After locating the line with "At what coordinates", set down that line and all the lines that follow it, unchanged, to the end of the records; omit the pictures.

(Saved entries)

┏━━

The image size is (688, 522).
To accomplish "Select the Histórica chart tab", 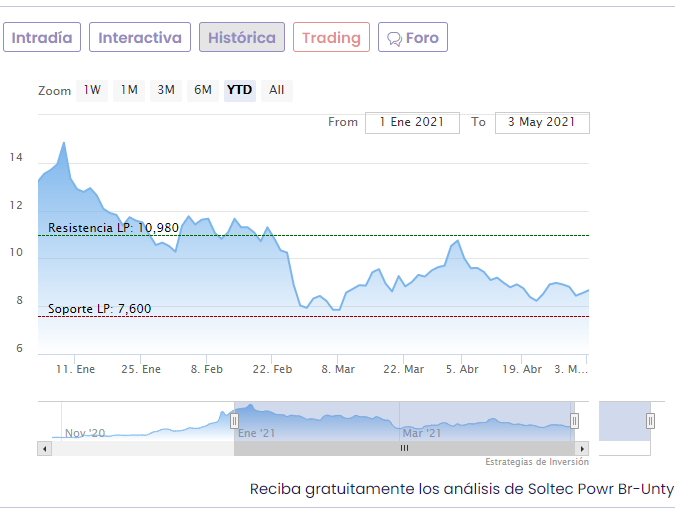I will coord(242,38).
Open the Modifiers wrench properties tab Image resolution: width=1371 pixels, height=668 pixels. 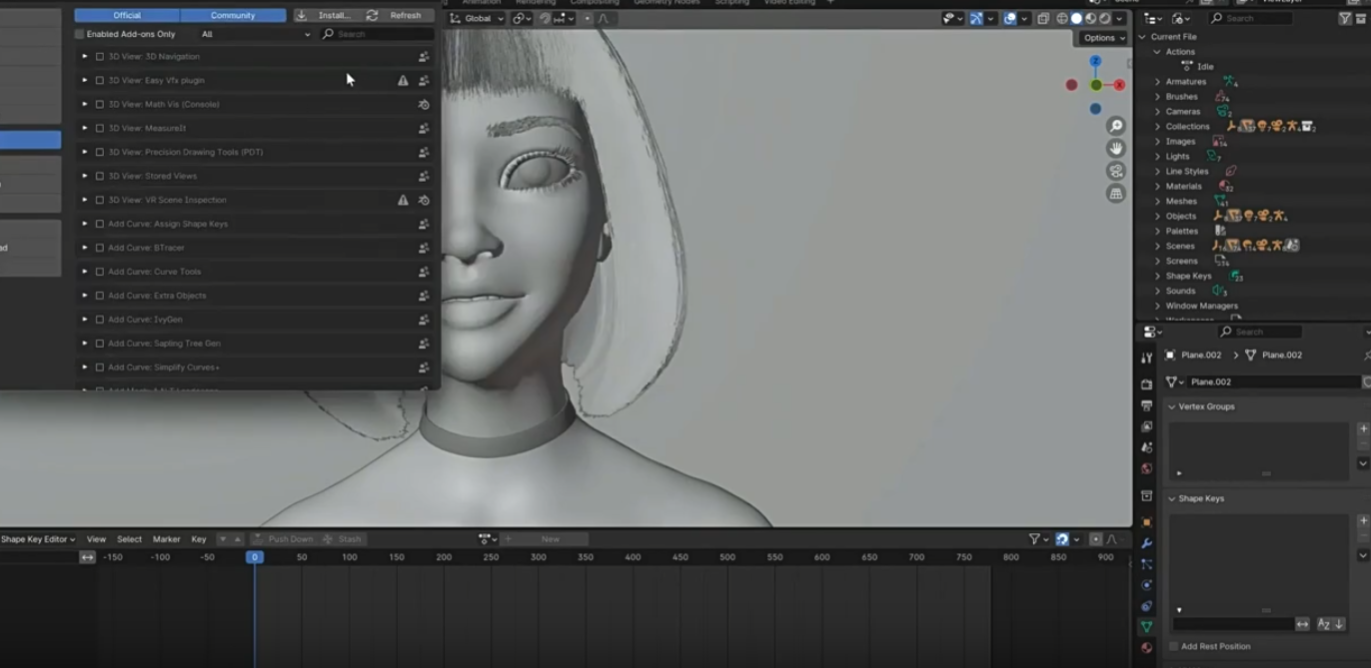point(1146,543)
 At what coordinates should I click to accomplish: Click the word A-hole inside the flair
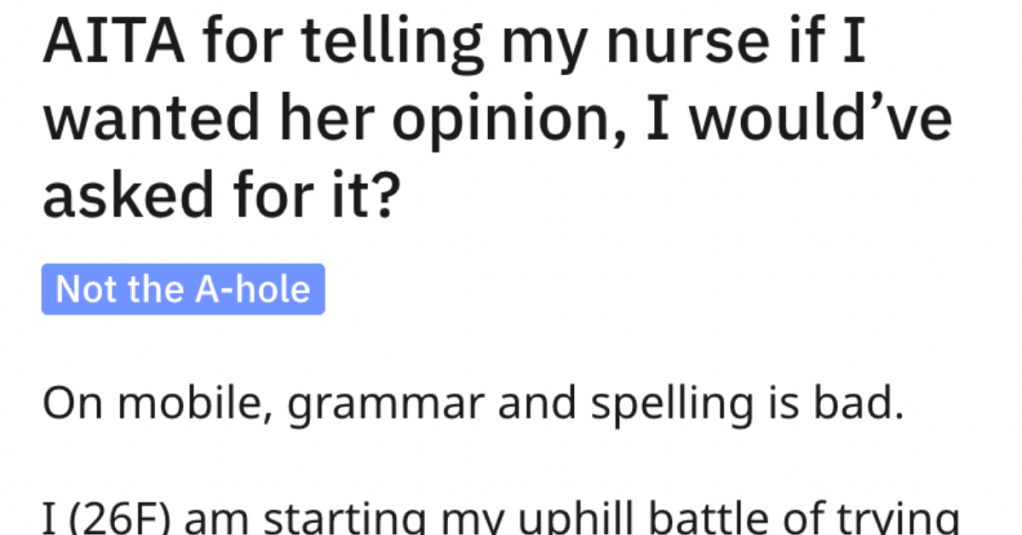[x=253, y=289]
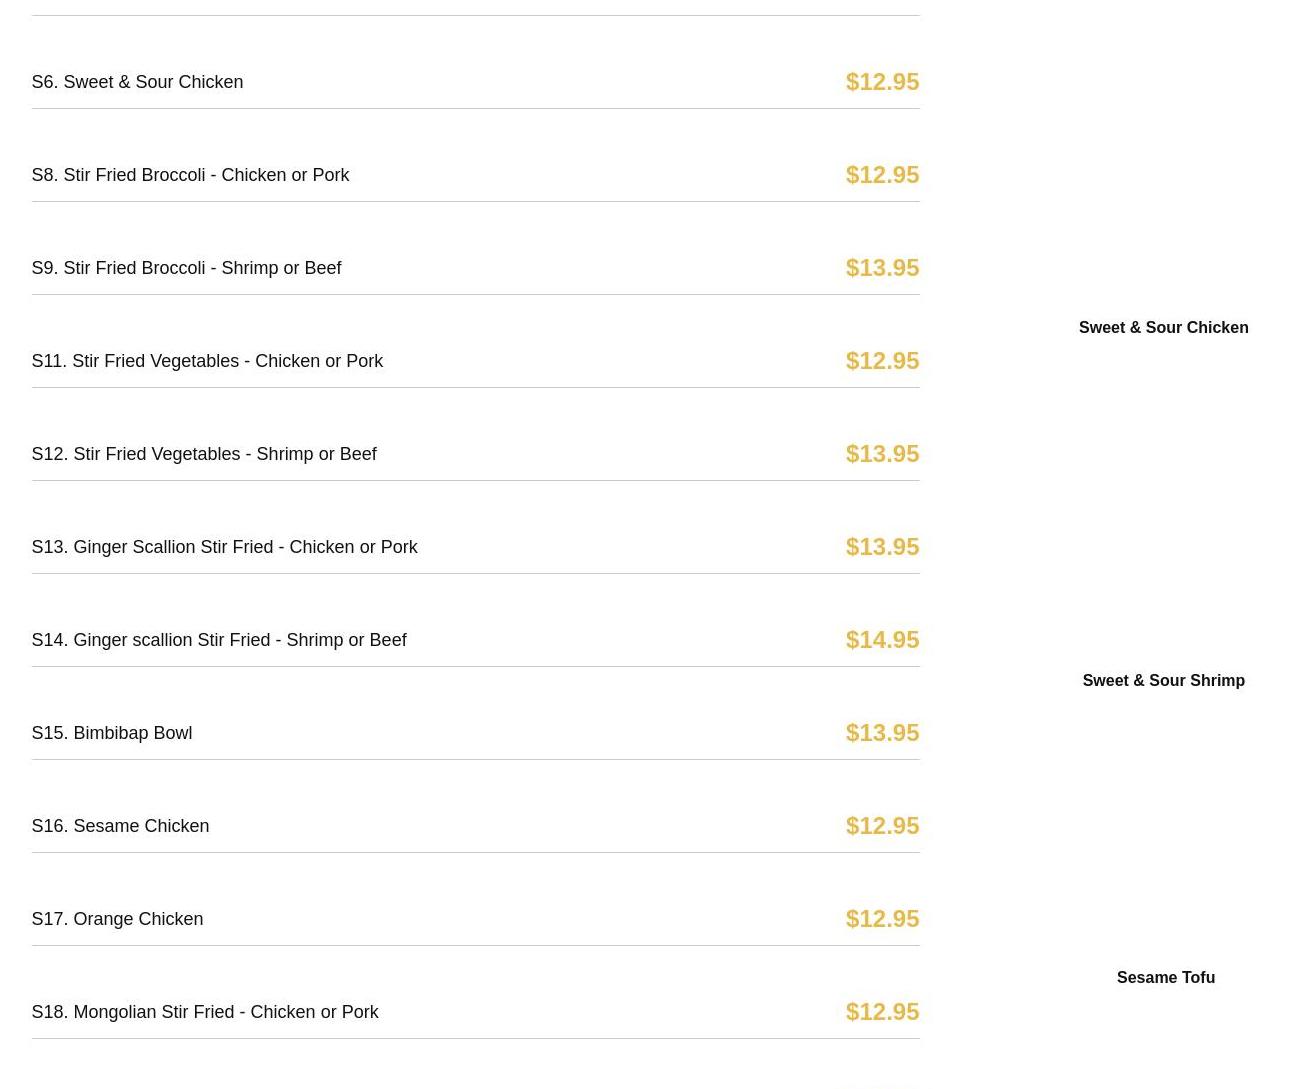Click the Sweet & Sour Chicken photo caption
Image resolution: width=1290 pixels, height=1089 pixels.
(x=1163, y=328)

┗━━

→ **Written solution**
 At what coordinates should I click to accomplish: Click the word A-hole inside the flair
[x=253, y=289]
Click the Sweet & Sour Chicken photo caption
Image resolution: width=1290 pixels, height=1089 pixels.
(x=1163, y=328)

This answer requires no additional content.